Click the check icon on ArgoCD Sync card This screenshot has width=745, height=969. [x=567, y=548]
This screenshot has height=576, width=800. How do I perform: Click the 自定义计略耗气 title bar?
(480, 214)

* * *

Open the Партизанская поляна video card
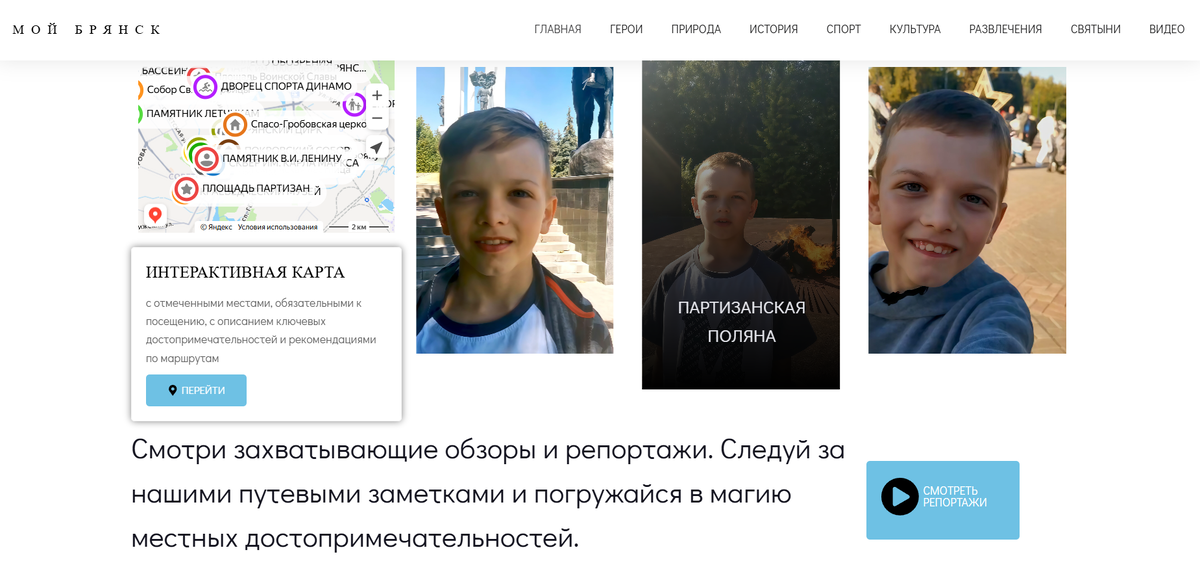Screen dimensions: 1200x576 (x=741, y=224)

* * *

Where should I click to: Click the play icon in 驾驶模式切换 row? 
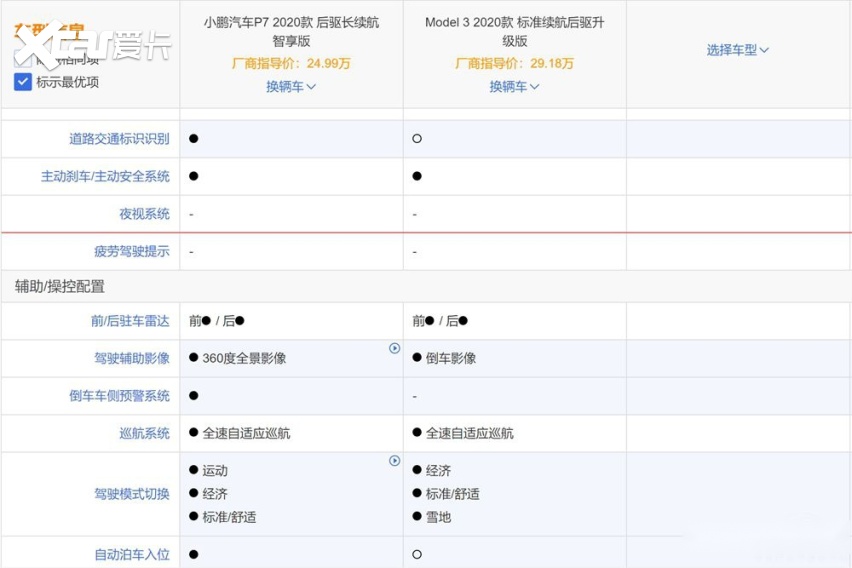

» **What is required**: Pull out each line of the material above that contains the string "height", matching case exactly.

» **Task answer**:
Click the check icon on ArgoCD Sync card This screenshot has width=745, height=969. [x=567, y=548]
This screenshot has height=576, width=800. How do I perform: Click the 自定义计略耗气 title bar?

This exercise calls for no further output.